Serce maratończyka

in #polish6 years ago (edited)

W ostatnich latach obserwujemy, że bieganie staje się coraz bardziej popularniejsze, modne. W społeczeństwie wzrasta świadomość dbania o własne zdrowie poprzez aktywność fizyczną. Na początku nie są to zbyt duże dystanse, jednak z czasem wiele osób dochodzi do pewnego poziomu fizycznego czy najpierw mentalnego myśląc o przebiegnięciu maratonu. W tym artykule nie będę skupiał się jak się do niego przygotować tylko raczej postaram się opisać wpływ takiego wysiłku na nasze serce i cały układ serocowo-naczyniowy.

Wiadomo, że umiarkowana aktywność fizyczna działa pozytywnie na nasze zdrowie, przecież ktoś kiedyś powiedział, że sport to zdrowie. Tylko gdzie kończy się ta „umiarkowana aktywność”? Według zaleceń European Society od Cardiology jest to 2,5-5 godzin tygodniowo aktywności o umiarkowanym natężeniu. W badaniu Sattelmair J., Pertman J., Ding E.L. i wsp. Dose response between physical activity and risk for coronary heart disease; a meta-analysis, w którym przeanalizowano 33 prace naukowe od 1995 roku udowodniono, że przy 2,5 godzina/tydzień ryzyko zachorowania na choroby wieńcowe zmniejsza się o 14%, zaś przy 5 godzinach tygodniowo to ryzyko spada do 20%. Natomiast po przekroczeniu tych pięciu godzin nie obserwowano znacznego obniżenia ryzyka.

Biorąc do oceny maratończyka trzeba się zastanowić czy powinien być uważany za osobę, która wykonuje wysiłek fizyczny o umiarkowanym natężeniu. Należy wziąć po uwagę jak długo już trenuje, jaki kilometraż tygodniowy przebiega itp.
Sportowcy pokonujący od 80 do 100 kilometrów tygodniowo i pokonujący maraton z czasem poniżej 3,5 godziny częściej wykazują fizjologiczne cechy adaptacji do uprawiania sportu [Sanchez L.D., Pereira J., Berkoff D.J. The evaluation of cardiac complaints in marathon runners. J. Emerg Med. 2009] określane jako serce sportowca czy serce atlety.

W sercu sportowca dochodzi do powiększenia jam ze zwiększeniem ich objętości, zwiększeniem masy lewej komory i zwiększeniem objętości wyrzutowej z zachowaniem prawidłowej funkcji skurczowej i rozkurczowej.

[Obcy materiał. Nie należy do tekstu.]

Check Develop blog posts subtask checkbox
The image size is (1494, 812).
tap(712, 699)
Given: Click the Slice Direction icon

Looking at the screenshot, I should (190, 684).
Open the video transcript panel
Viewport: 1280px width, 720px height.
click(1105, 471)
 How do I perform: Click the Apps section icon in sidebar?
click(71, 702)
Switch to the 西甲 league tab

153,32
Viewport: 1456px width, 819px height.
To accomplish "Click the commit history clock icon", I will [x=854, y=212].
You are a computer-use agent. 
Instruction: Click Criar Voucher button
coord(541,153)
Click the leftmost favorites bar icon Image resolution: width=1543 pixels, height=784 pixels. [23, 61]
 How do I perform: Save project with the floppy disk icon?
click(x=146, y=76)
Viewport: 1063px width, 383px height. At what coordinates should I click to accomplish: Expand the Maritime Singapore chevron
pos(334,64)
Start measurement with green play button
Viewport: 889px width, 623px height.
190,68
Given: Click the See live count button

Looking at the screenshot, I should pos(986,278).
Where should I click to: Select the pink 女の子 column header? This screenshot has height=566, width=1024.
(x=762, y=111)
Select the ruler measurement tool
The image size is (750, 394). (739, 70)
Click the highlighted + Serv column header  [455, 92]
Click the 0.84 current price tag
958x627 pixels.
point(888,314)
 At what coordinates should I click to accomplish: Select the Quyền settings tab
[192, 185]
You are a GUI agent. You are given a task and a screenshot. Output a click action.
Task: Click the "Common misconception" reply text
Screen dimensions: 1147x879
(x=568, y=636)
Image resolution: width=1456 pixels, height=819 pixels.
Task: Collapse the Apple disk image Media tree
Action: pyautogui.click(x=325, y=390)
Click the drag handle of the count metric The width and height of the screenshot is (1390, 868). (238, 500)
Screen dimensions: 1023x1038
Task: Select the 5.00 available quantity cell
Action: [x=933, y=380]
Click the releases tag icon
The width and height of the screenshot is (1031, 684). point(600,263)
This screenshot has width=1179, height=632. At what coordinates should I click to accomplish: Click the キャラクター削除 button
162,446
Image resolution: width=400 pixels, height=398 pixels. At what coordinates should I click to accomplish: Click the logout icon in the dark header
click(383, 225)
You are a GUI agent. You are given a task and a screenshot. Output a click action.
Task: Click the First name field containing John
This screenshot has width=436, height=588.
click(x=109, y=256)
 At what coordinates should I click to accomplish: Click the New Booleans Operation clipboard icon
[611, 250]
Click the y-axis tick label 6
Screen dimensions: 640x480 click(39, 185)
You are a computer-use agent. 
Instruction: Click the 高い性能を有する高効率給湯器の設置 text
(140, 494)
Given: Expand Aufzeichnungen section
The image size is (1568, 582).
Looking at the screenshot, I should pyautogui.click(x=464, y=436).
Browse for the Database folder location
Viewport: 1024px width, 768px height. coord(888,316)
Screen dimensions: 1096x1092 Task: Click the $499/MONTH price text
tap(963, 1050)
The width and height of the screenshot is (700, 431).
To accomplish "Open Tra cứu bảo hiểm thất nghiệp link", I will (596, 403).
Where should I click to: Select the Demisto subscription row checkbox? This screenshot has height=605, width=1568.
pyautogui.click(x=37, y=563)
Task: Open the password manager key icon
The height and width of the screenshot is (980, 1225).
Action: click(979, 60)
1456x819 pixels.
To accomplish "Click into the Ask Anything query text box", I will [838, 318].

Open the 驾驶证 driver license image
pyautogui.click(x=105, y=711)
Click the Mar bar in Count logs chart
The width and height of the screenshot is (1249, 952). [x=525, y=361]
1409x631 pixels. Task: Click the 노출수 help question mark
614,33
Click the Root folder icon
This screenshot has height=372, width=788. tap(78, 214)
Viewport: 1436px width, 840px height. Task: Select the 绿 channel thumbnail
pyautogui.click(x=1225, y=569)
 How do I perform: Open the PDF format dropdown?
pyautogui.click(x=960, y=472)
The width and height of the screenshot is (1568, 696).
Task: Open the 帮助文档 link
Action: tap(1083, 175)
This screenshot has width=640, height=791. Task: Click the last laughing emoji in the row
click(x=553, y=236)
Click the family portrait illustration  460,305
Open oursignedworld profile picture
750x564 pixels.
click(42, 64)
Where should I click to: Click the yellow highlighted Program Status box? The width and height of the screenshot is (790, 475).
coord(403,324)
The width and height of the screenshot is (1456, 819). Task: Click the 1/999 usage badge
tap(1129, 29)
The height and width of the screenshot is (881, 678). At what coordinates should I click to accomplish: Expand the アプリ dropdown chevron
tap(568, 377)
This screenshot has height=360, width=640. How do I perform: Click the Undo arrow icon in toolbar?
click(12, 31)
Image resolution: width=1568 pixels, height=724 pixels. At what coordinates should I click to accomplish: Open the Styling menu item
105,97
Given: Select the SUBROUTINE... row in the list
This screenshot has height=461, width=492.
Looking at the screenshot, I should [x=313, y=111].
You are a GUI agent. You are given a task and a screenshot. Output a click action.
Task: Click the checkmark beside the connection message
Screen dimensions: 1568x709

Problemy z sercem maratończyków powinno się rozpatrywać w zależności od wieku danej osoby. Przyjęto, że za młodych biegaczy uważa się osoby do 35 roku życia, gdzie ryzyku chorób z układem sercowo-naczyniowym są znacznie mniejsze niż u osób starszych. Główną przyczyną nagłej śmierci młodego sportowca jest kardiomiopatia przerostowa i jest to 36% takich przypadków, natomiast w 17% są to anomalie naczyń wieńcowych [Basso C., Maron B.J., Corrado D., Thiene G. Clinical profile of congenital coronary artery anomalies with origin from the wrong aortic sinus leading to sudden death in young competitive athletes. J. Am. Coll. Cardiol. 2000]. W starszej grupie czyli tych osób powyżej 35 lat to głównym przyczyną śmierci jest miażdżyca naczyń wieńcowych, a biorąc pod uwagę średni wiek maratończyków (40 lat) głównym problemem z układem sercowo-naczyniowym jest choroba niedokrwienna serca. Ostry zawał serca biegaczy w średnim wieku 46 lat to około 92% [Siegel A.J. Pheidippides redux: reducing risk for acute cardiac events during marathon running. Am. J. Med. 2012].

Jeszcze niedawno sądzono, że ryzyko całkowitego zatrzymania akcji serca w trakcie maratonu i kilka dni po nim wynosi około 1:50000, z badań do których mi się udało dokopać taki przypadek występuje raz na 126000 biegaczy [Redelmeier D.A., Greenwaid J.A. Competing risks of mortality with marathons: retrospective analysis. Br. Med. J. 2007]

running-573762_1920.jpg

Sort:  

Dlatego w każdej dziedzinie życia wskazany jest zdrowy rozsądek. Dobrym rozwiązaniem jest obserwacja swojego organizmu i reagowanie na to jak się czujemy. Z drugiej strony znam dobrze to uczucie, kiedy chcemy po prostu więcej i przekraczanie granic i własnych barier po prostu kusi. Fajny artykuł.